In the meantime, Anna Nicole’s modeling career gained momentum. She was Playboy’s Playmate of the Year in 1993, having officially changed her name from Vickie Smith to Anna Nicole Smith by then, and that same year she signed a contract to model in print ads for both Guess Jeans and H & M Clothing.

Her very well endowed body attracted Hollywood attention, and she accepted the inevitable acting offers that came along, with no particular talent or success to show for them. By the late 1990s she’d reached that peculiar status of “famous for being famous,” and between a conspicuous weight gain, ongoing litigation over her late husband’s fortune, and increasingly bizarre behavior that often included slurred, almost incoherent speech in public, she became a tabloid staple. She ultimately attracted the attention of the E! cable network and, in 2002, The Anna Nicole Show, a “reality” series portraying her personal life in which her son, Daniel, was her constant companion and caretaker, enjoyed a dubious two-year run.
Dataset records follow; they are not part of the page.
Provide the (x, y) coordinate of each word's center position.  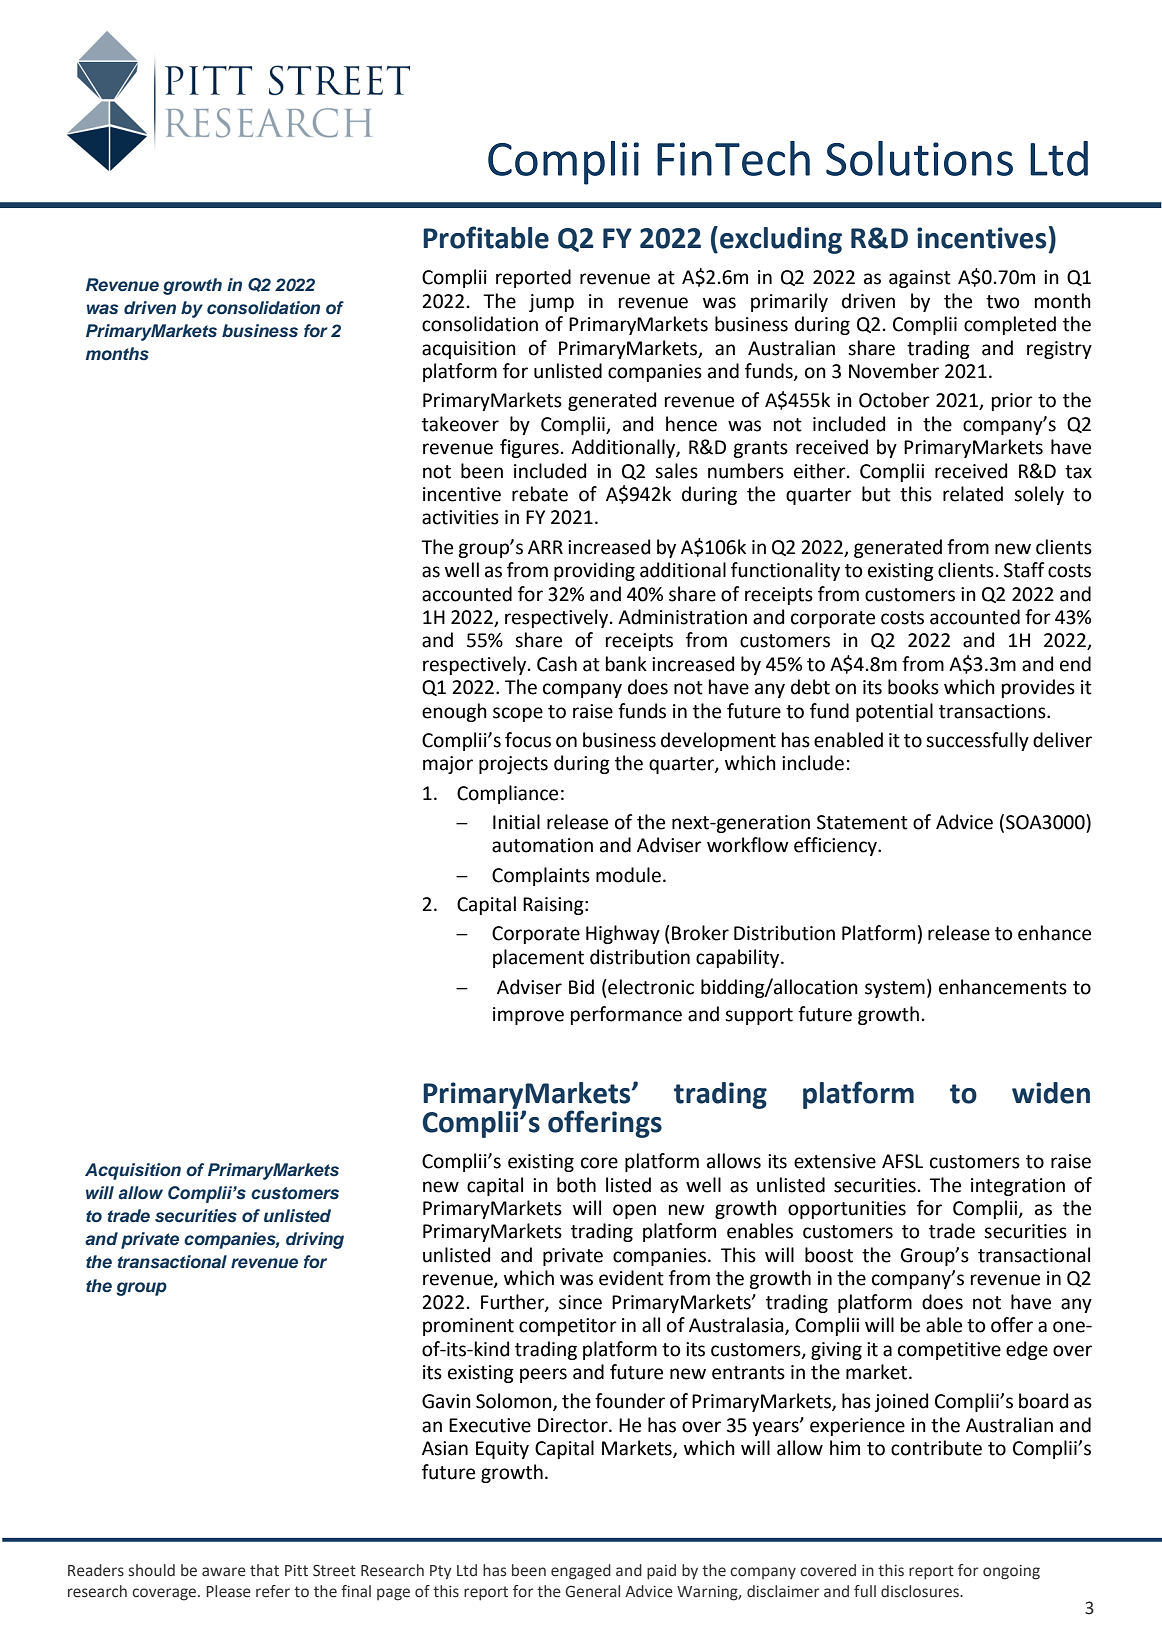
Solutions (919, 158)
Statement (862, 822)
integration (1018, 1187)
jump (551, 303)
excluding (781, 240)
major (448, 765)
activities (460, 517)
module (628, 875)
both (576, 1185)
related (973, 494)
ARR (545, 547)
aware (224, 1572)
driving (315, 1240)
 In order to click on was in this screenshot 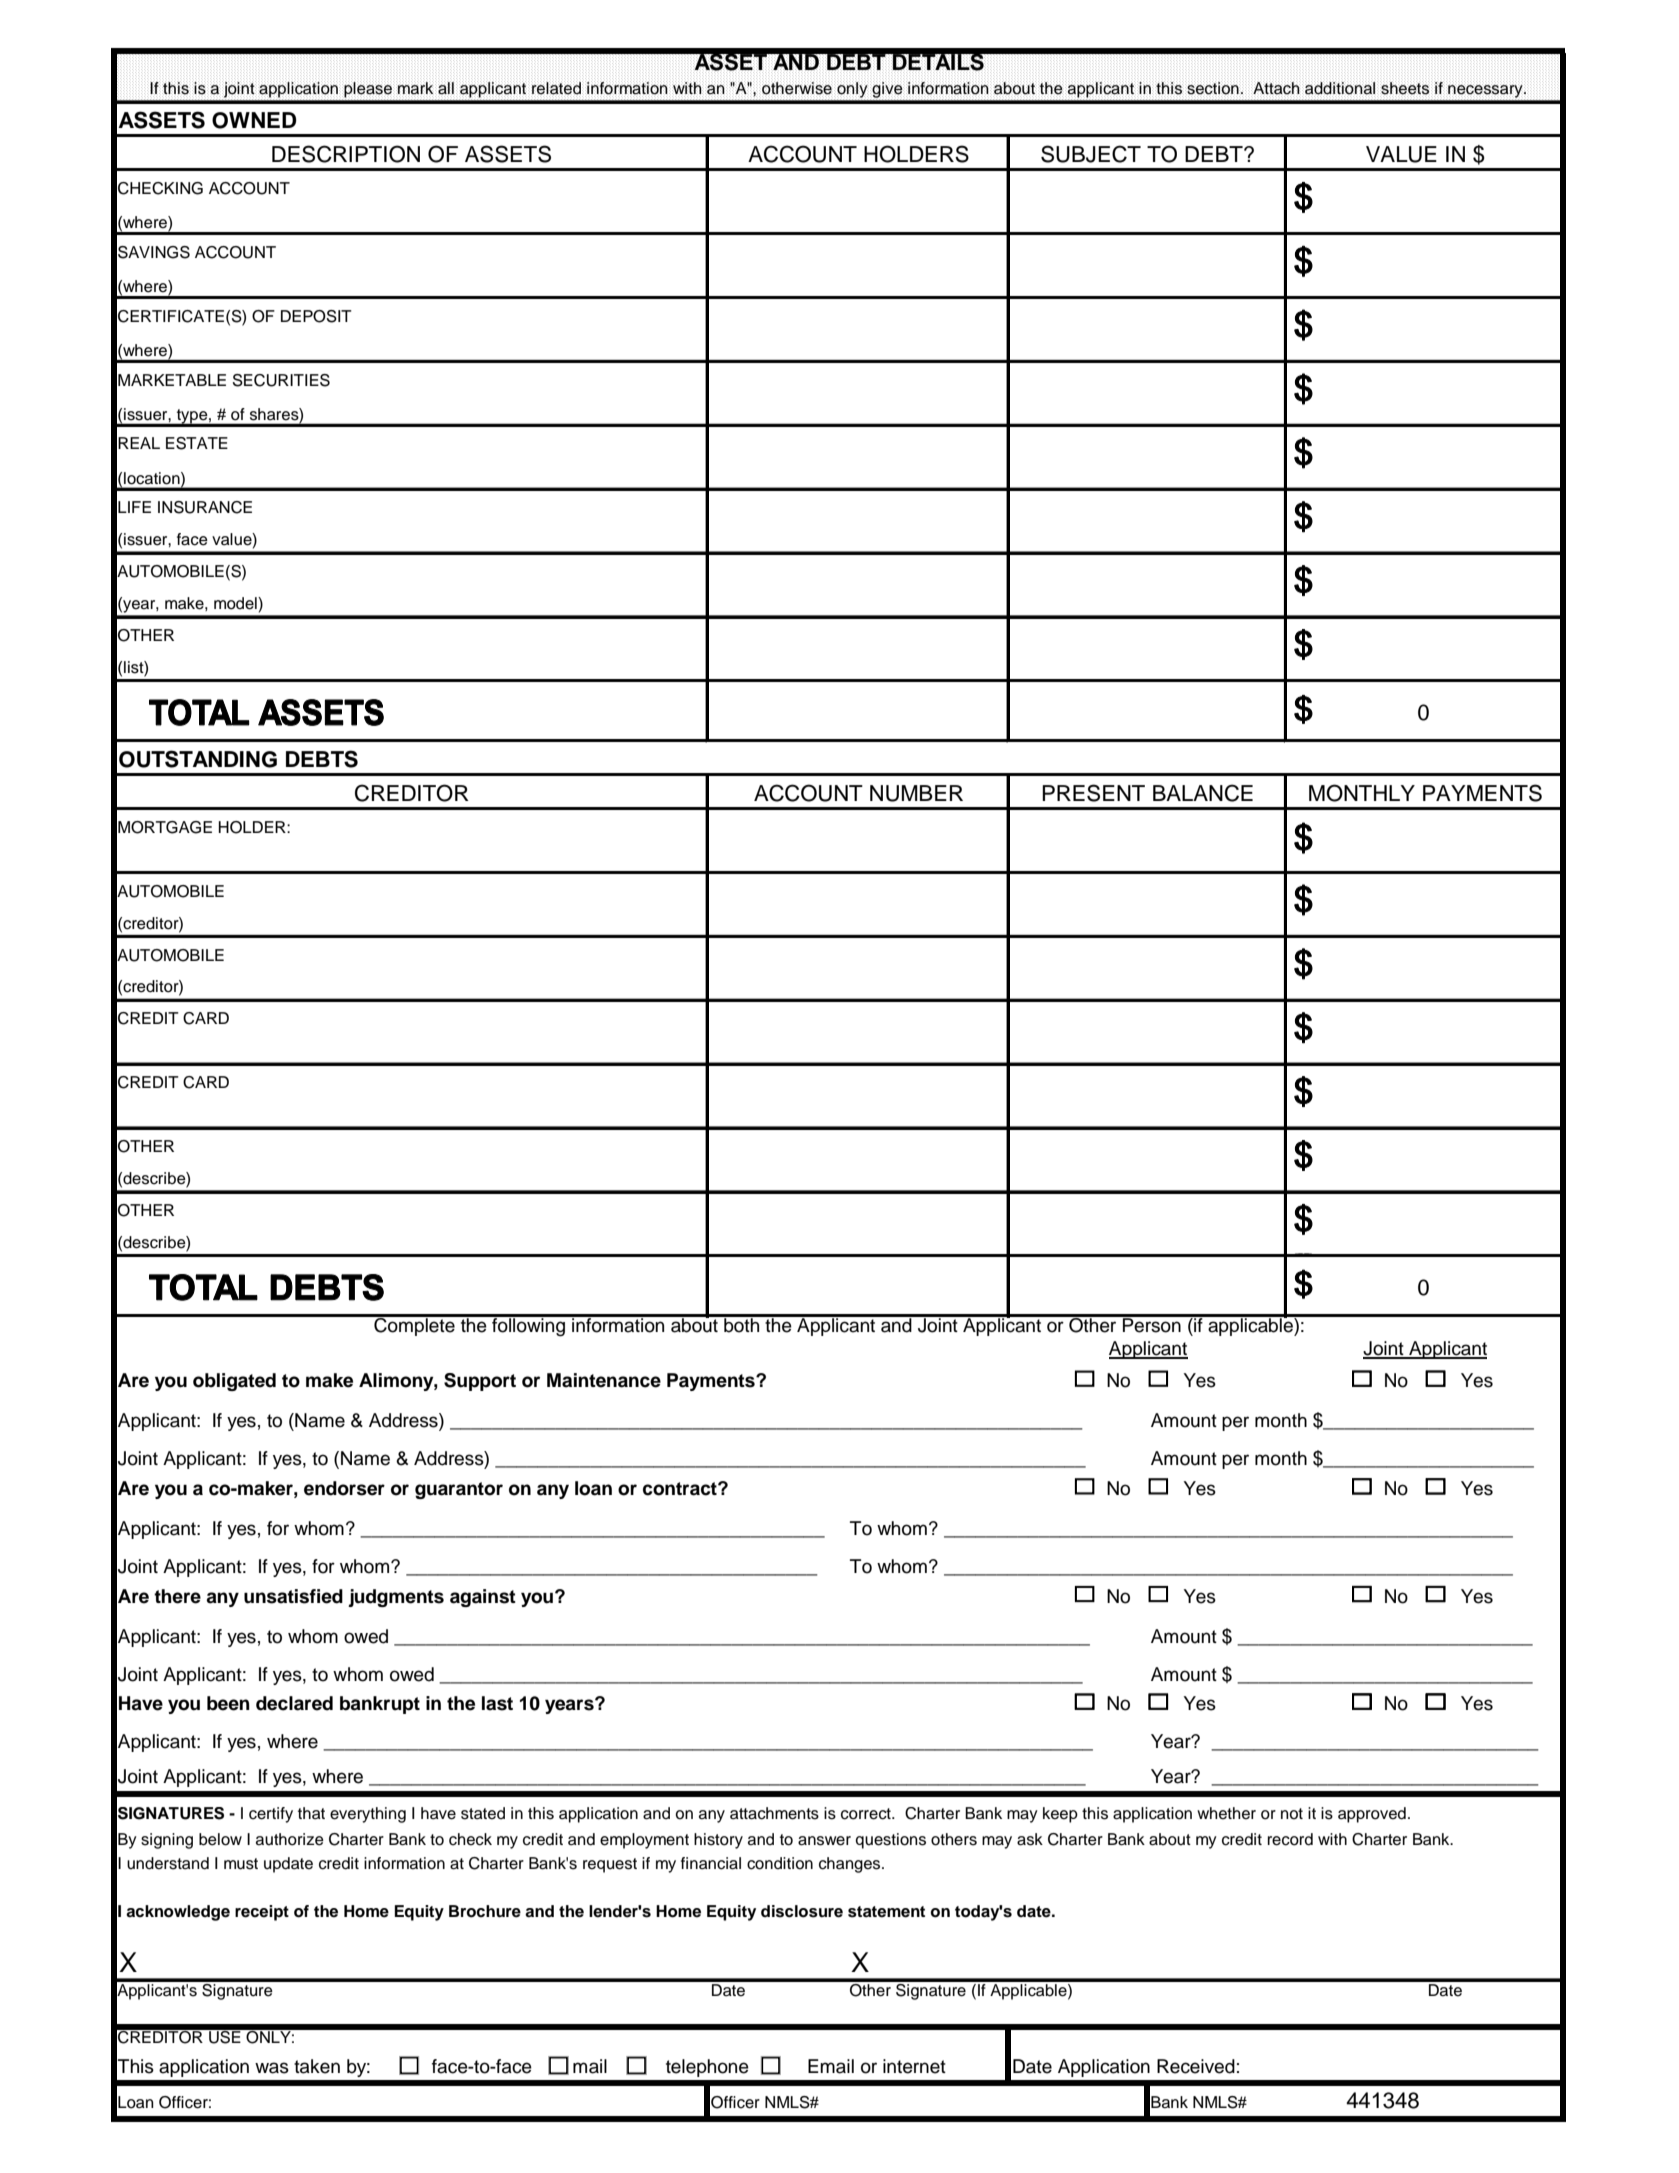, I will do `click(272, 2068)`.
Her ongoing weight problem inspired an offer from a diet pill company called TrimSpa, and she became their spokesperson in 2003, reportedly losing sixty-nine pounds during her contract with them. By 2004 her behavior had become so alarmingly peculiar that rumors of drug problems were impossible to dismiss.

In the summer of 2006 Anna Nicole announced on her website that she was pregnant, and she was ecstatic at the birth of her daughter, Dannielynn, on September 7 at Doctors Hospital in the Bahamas. She’d been in a “secret relationship” with her attorney Howard K. Stern long enough that he believed he was the biological father and signed the birth certificate, although her former boyfriend, photographer Larry Birkhead, believed he was the father and sued to establish paternity.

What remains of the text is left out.